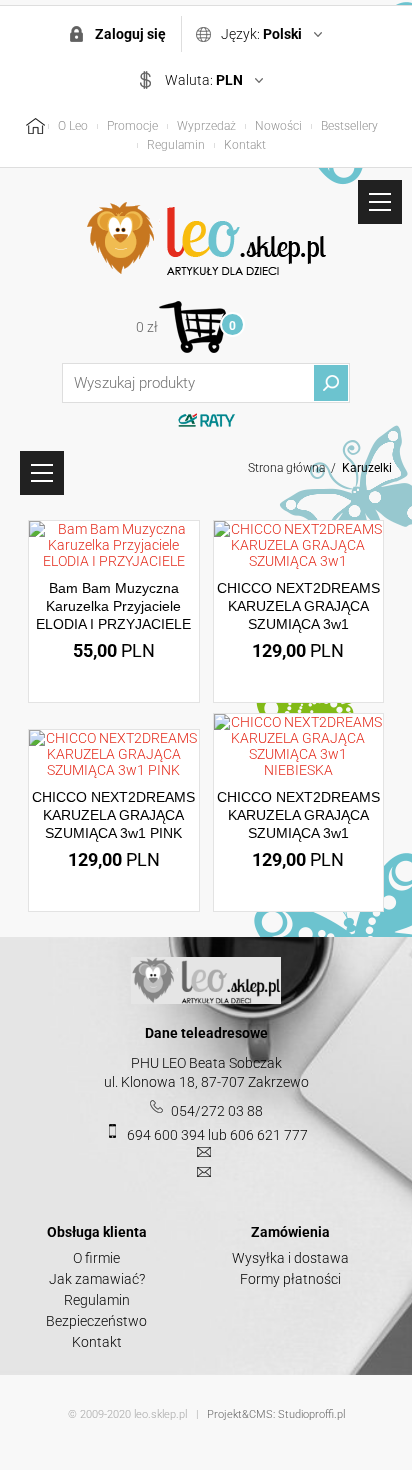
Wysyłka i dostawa (290, 1258)
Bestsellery (349, 126)
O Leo (73, 126)
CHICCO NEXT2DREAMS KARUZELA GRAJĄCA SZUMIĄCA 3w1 (298, 606)
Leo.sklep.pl (206, 239)
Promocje (132, 126)
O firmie (96, 1258)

**Task directions**: For this exercise, write the listing out again exactly, excluding all images.

**Solution to the exercise**:
Wysyłka i dostawa (290, 1258)
Bestsellery (349, 126)
O Leo (73, 126)
CHICCO NEXT2DREAMS KARUZELA GRAJĄCA SZUMIĄCA 3w1 (298, 606)
Leo.sklep.pl (206, 239)
Promocje (132, 126)
O firmie (96, 1258)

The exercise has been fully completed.